The genocide in Rwanda set legal precedents with life sentences for many perpetratorsImage: AP

Why is it that a massacre, as horrific as it may be, is not considered genocide? At what point can we begin using the word genocide to describe the worst crime committed human beings can perpetrate on each other? These were the types of questions being posed at a conference in the Hague on Monday to mark 60 years since the United Nations General Assembly adopted Resolution 260, better known as the convention on genocide.

Among the guest speakers was Chief Prosecutor of the International Criminal Court, Luis Moreno Ocampo. And it's no coincidence that the conference is being held in The Hague, which, due to its many international courts, has developed into the "legal capital of the world," former UN General Secretary, Boutros Gali, once said.

Among the program points was a discussion about the definition of genocide as it was laid down in the UN Convention on December 9, 1948. The most important criterion is the intention to completely obliterate an entire race. That's why genocide doesn't always involve massacres -- a single murder will do. Even if all the women of a certain population are to be made infertile, or all the children are to be kidnapped, it can still be genocide if the purpose is to wipe out that population. It's the most decisive criterion, and for the prosecutors, the hardest to prove.

The Polish-Jewish lawyer Raphael Lemkin -- a pioneer in the field of international justice -- coined the term genocide. He was responding to the mass murder of Armenians at the hands of the Turks in 1915 -- a massacre that even today, is not legally classified as genocide.

This also applies to the Holocaust. It was never explicitly defined as genocide before a court, and not a single defendant has ever been found guilty of genocide towards the Jews. The usual verdict was "crimes against humanity."

Rwanda, Yugoslavia set legal precedents

Only in the last 15 years have courts ever found defendants guilty of genocide, in two cases -- Rwanda and the former Yugoslavia. In the judges' opinions, the mass murder of the Tutsis and the murder of thousands of Muslim men and boys in Srebrenica were clear cases of genocide. At the Rwanda tribunal, a large number of political leaders were given life sentences in prison.
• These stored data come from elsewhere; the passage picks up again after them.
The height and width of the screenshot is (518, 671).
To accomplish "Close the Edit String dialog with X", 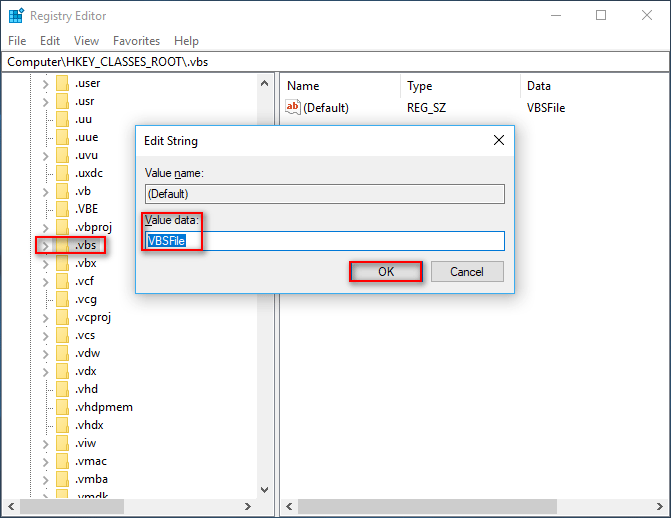I will pyautogui.click(x=499, y=141).
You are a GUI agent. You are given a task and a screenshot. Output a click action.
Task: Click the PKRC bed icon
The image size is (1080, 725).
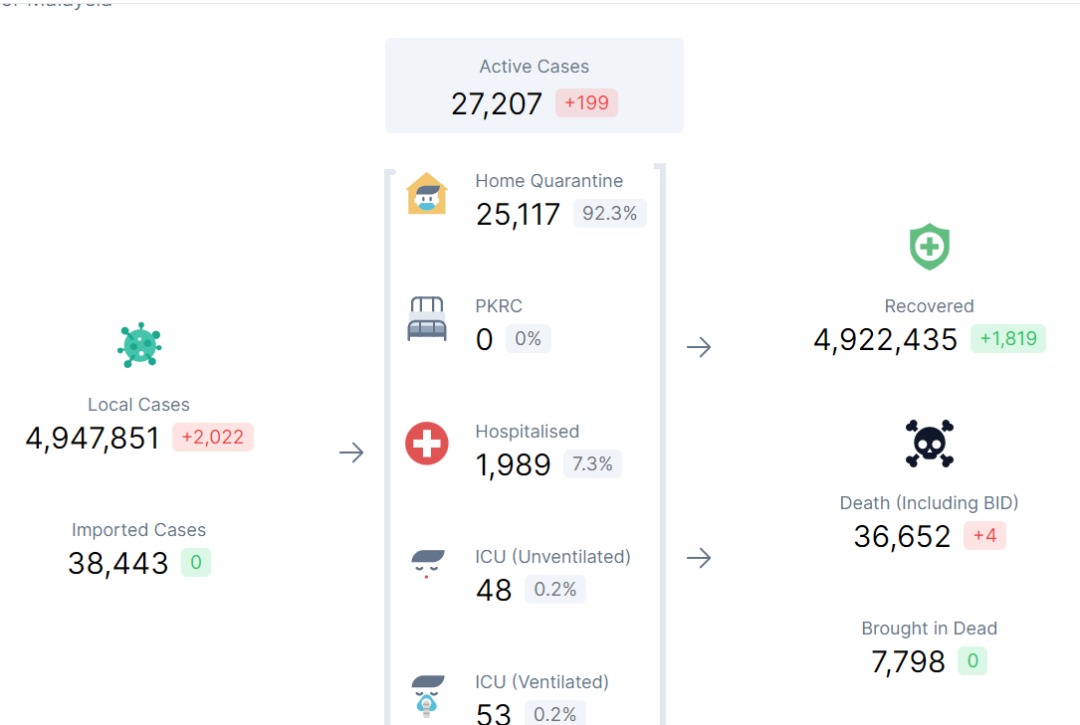point(427,319)
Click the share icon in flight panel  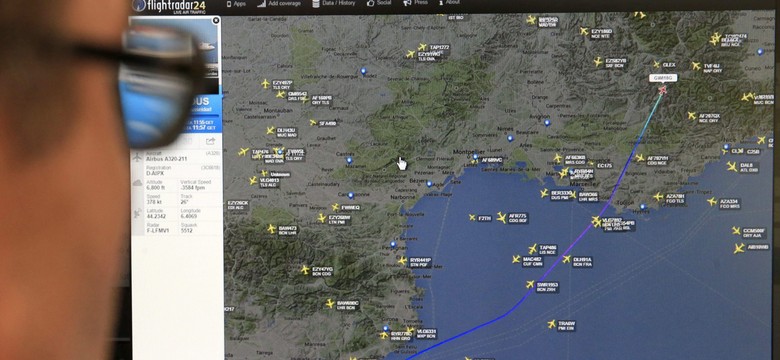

Former Bosnian Serb leader Radovan Karadzic stands in the courtroom during his initial appearance at the U.N.'s Yugoslav war crimes tribunal in The Hague
Former Bosnian Serb leader Radovan Karadzic faces charges of genocideImage: AP

Whether the same will happen at the Yugoslavia tribunal with war crimes suspect Radovan Karadzic remains to be seen. Former Yugoslav President Slobodan Milosevic died in prison before he could be sentenced, and Karadzic's wartime military leader, Ratko Mladic, still remains at large. Then there's the new international criminal court, the ICC. Last summer, Chief Prosecutor Luis Moreno Ocampo indicted Sundanese President Omar el Bashir on charges of genocide in Darfur.

Because of the small number of convictions, recently, the voices of those who would loosen the criteria for genocide have been growing louder. It's a subject that was up for debate at the conference in The Hague, but for Dutch historian and director of the Amsterdam Center for Holocaust and Genocide Studies, Wichert ten Have, it's out of the question.

"I don't think this is the right way to go," he said. "It was hard enough to get all the countries to accept the current definition 60 years ago. Just because jurisprudence has to be created and the world is waiting for verdicts is no reason to start revising this definition."

Not a word to be used lightly

Another topic for discussion at the conference was misuse of the word "genocide." The prominent indictments against Karadzic and El Bashir have had the effect of popularizing the term, to the extent that it's now even being used by animal activists describing the suffering of animals. Politicians also more frequently use the term in order to justify violence and military engagement.

"The bloody conflict between Russia and Georgia is a perfect example," said Ten Have. "Both sides deliberately spoke of genocide, even though in this case, it really wasn't applicable. We have to keep the term pure -- both legally and politically speaking. And we have to accept that it shouldn't be used lightly."